For a long time now I've wanted to develop a robust rule-set for traveling on long journeys as opposed to the classical hex crawl of D&D. What I mean by a journey is when the PCs want to go from city A to City B and they take the King's Road or some such. They aren't mapping or getting lost or doing any kind of exploration. They just want to get to the destination, and it is anti climactic to just say you travel for eight days and you get there, or they travel for 3 days, random encounter, travel, for 2 days, random encounter, travel for 3 days and they arrive. It never feels like they actually traveled.

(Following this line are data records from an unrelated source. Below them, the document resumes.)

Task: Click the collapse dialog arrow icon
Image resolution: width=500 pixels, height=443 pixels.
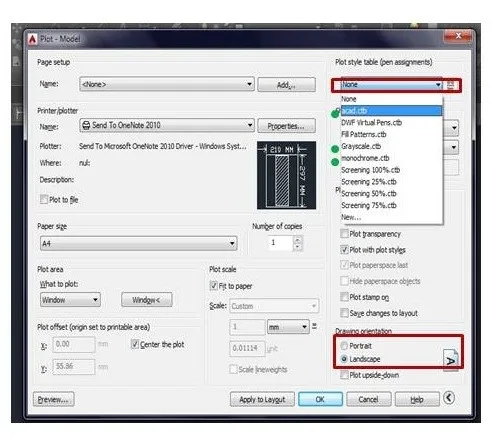Action: click(x=449, y=398)
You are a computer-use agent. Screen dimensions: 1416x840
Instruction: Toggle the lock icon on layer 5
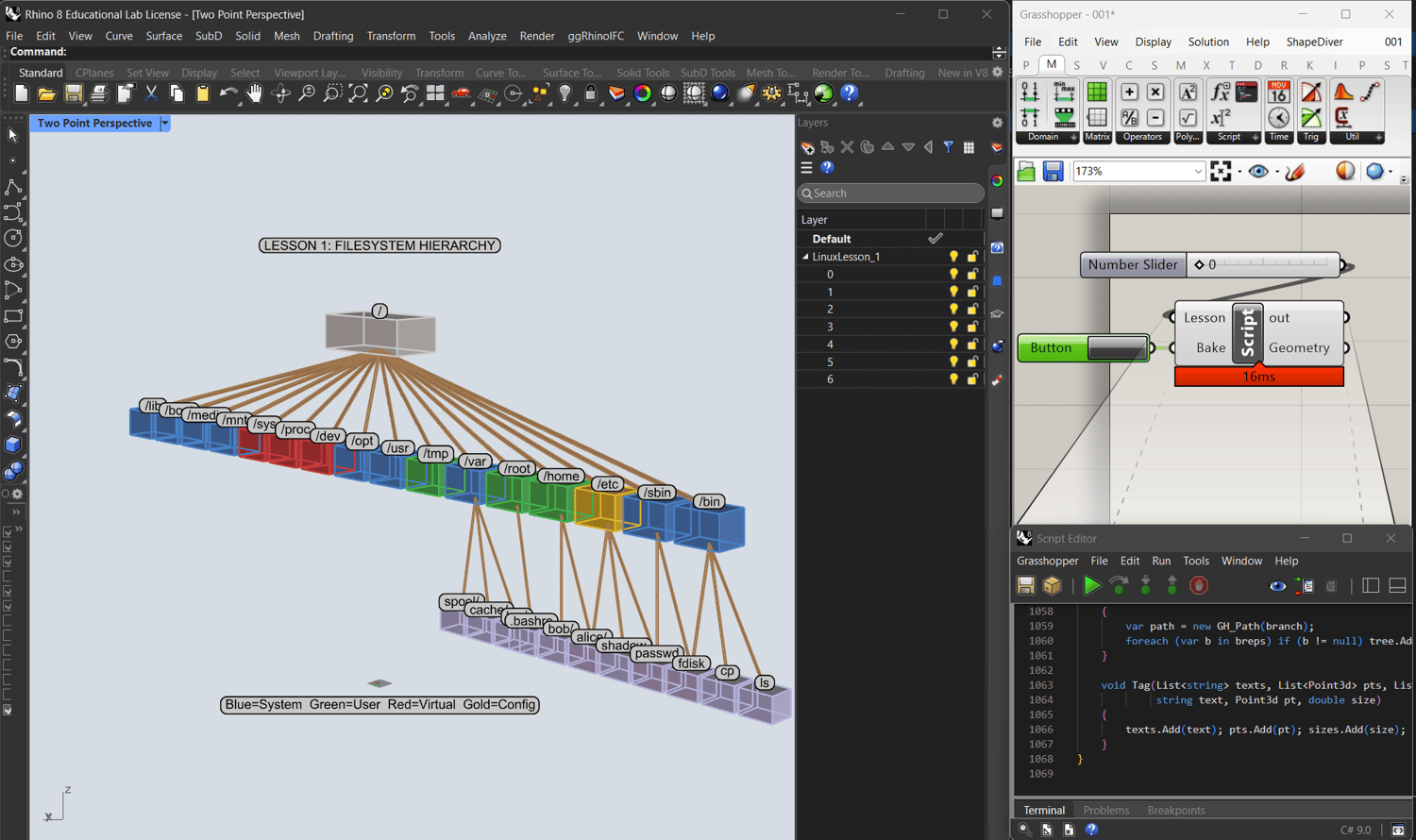(972, 361)
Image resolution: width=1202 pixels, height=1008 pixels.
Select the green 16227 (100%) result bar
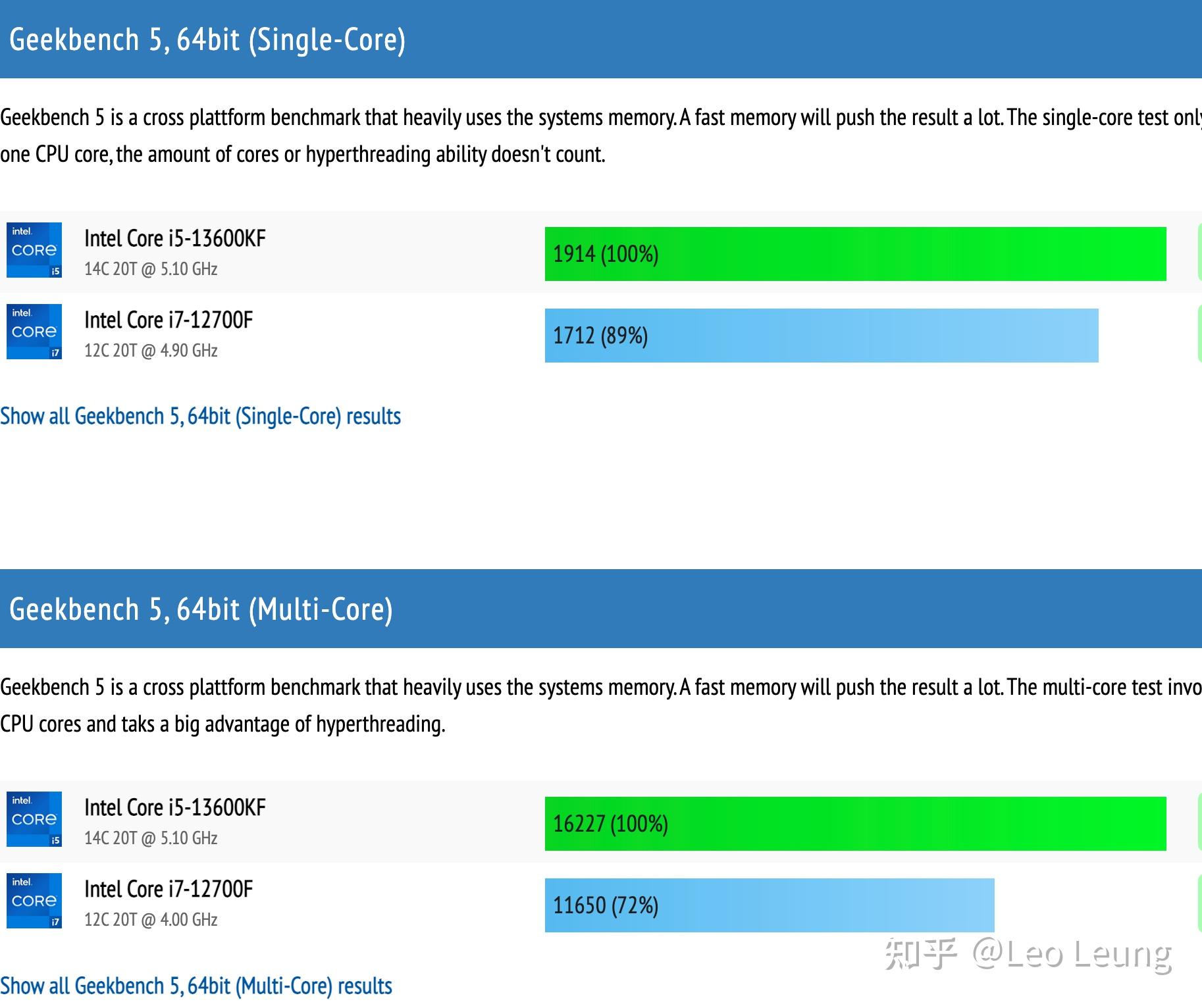(x=855, y=824)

So towards that end, I've been looking at the house-rules of other people, and most recently examining The One Ring and its 5e adaptation Adventures in Middle-Earth. I was working on converting it wholesale when it hit me: long journeys and detailed wilderness exploration don't need separate rule-sets. Sure I can have a robust travel ruleset that expands on the normal D&D rules by giving PCs tasks of scouting, or foraging, etc, but I can use the same method for both aspects. The only real difference between the two modes of travel is the navigation, or getting lost. Just skip that step when the PCs are on a road or river. Resolving all the travel tasks every day, instead of trying to figure every 3 days or 5 days like TOR, can give the journey a sense of length. Every single day matters.
I'm also of the opinion that wilderness exploration should not be done on a day by day basis, and even the 4 hour watch may be too long of a time frame, because the PCs are exploring and don't have a destination in mind; if they did they would be following a road or river. But that's beside the point. Journeys require the same day to day resolution of tasks as wilderness exploration, discounting navigation rolls.